ANVISA propõe novas normas sobre farmacovigilância

No dia 05 de setembro de 2018 foram publicadas no Diário Oficial da União duas Consultas Públicas propostas pela ANVISA sobre regras especificas para o Detentor de Registro de Medicamento (DRM) com relação à farmacovigilância (atividades relativas à detecção, avaliação, compreensão e prevenção de eventos adversos ou outros problemas relacionados a medicamentos), sendo o DRM o fabricante ou o importador responsável pelo registro do medicamento de uso humano regulado pela ANVISA.

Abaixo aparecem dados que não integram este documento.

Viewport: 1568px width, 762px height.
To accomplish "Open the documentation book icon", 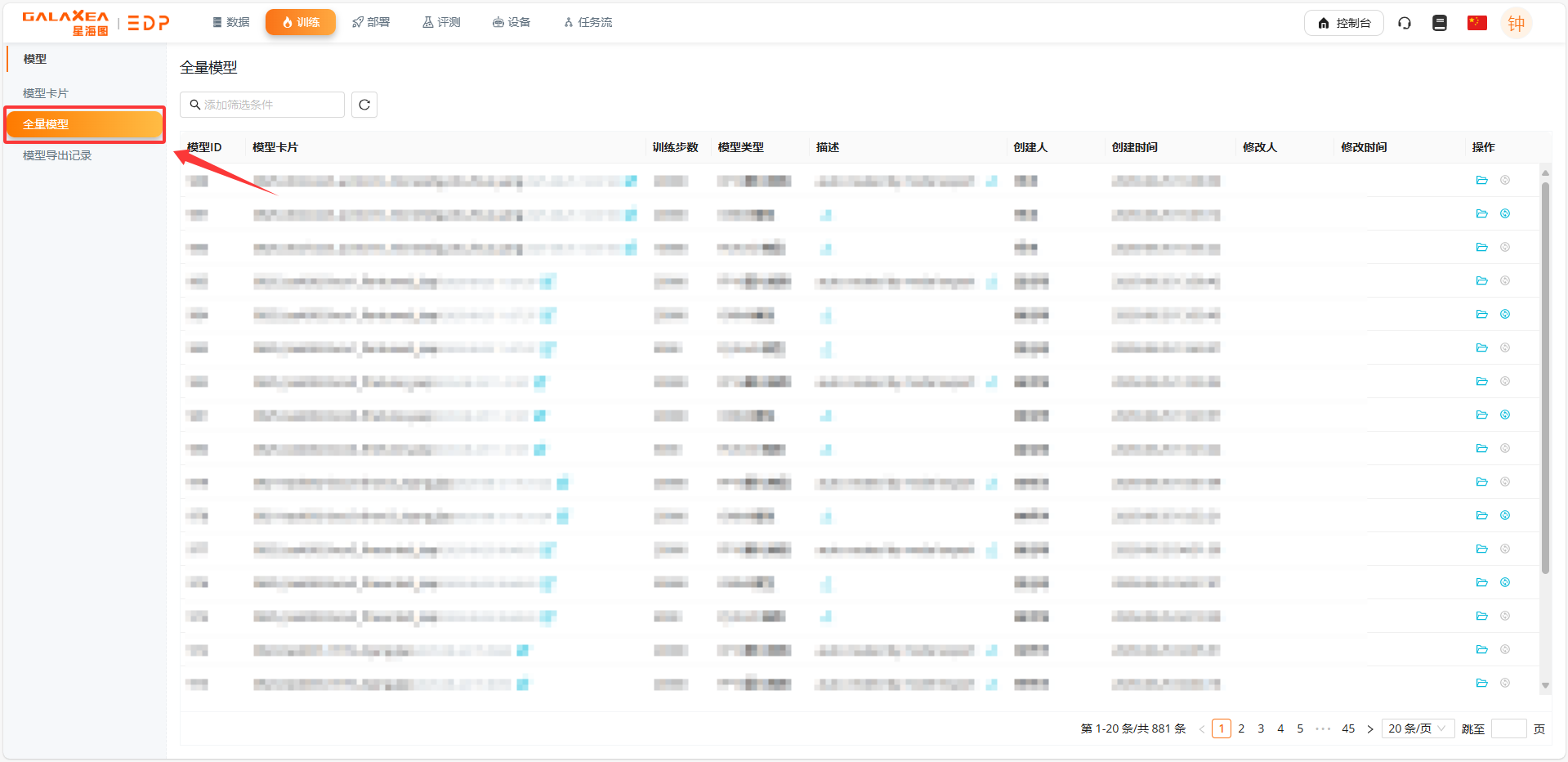I will coord(1440,23).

As propostas são: (i) Consulta Pública n° 551/2018, que busca estabelecer os requisitos e padrões de trabalho a serem adotados por todos os DRM, com o objetivo de atender as boas práticas de farmacovigilância; e (ii) Consulta Pública n° 552/2018, que visa dispor sobre o conteúdo do Relatório Periódico de Avaliação de Benefício-Risco (RPBR), de responsabilidade dos DRM, sendo que as contribuições poderão ser feitas até 12 de novembro de 2018. 

A CP nº 551/2018 prevê que os DRMs são os responsáveis pelas ações de farmacovigilância relacionadas aos seus produtos, devendo também fornecer quaisquer informações solicitadas pelas autoridades sanitárias dentro do prazo estabelecido por elas. Eles também devem designar um Responsável pela Farmacovigilância (RFV), que responderá pelas questões relativas à farmacovigilância dos produtos sob responsabilidade do DRM.

Os DRM precisam, ainda, treinar adequadamente o RFV e o seu pessoal, mantendo um banco de dados para o registro sistemático, atualizado e rotineiro das atividades e demais informações relacionadas às notificações recebidas envolvendo eventos adversos. 

Caberá ainda ao DRM a manutenção de uma rotina de avaliação da relação benefício-risco de seus produtos, devendo ser elaborado o Relatório Periódico de Avaliação Benefício-Risco (RPBR). Assim, a Consulta Pública nº 552/2018 prevê a criação de uma norma que deverá detalhar o formato, o conteúdo e os requisitos do RPBR, seguindo os padrões da Guia E2C da International Conference on Harmonization (ICH) e do Medical Dictionary for Regulatory Activities (MedDRA). 

Na proposta colocada em Consulta, aparece a necessidade de cada medicamento possuir a indicação de sua própria “Data de Nascimento Internacional”, informação esta que será disponibilizada no Portal da ANVISA.

A revisão da atual regulamentação de farmacovigilância constou no Biênio 2015-2016 da Agenda Regulatória da Agência e foi mantido no Quadriênio 2017-2020, com priorização de alta urgência e relevância.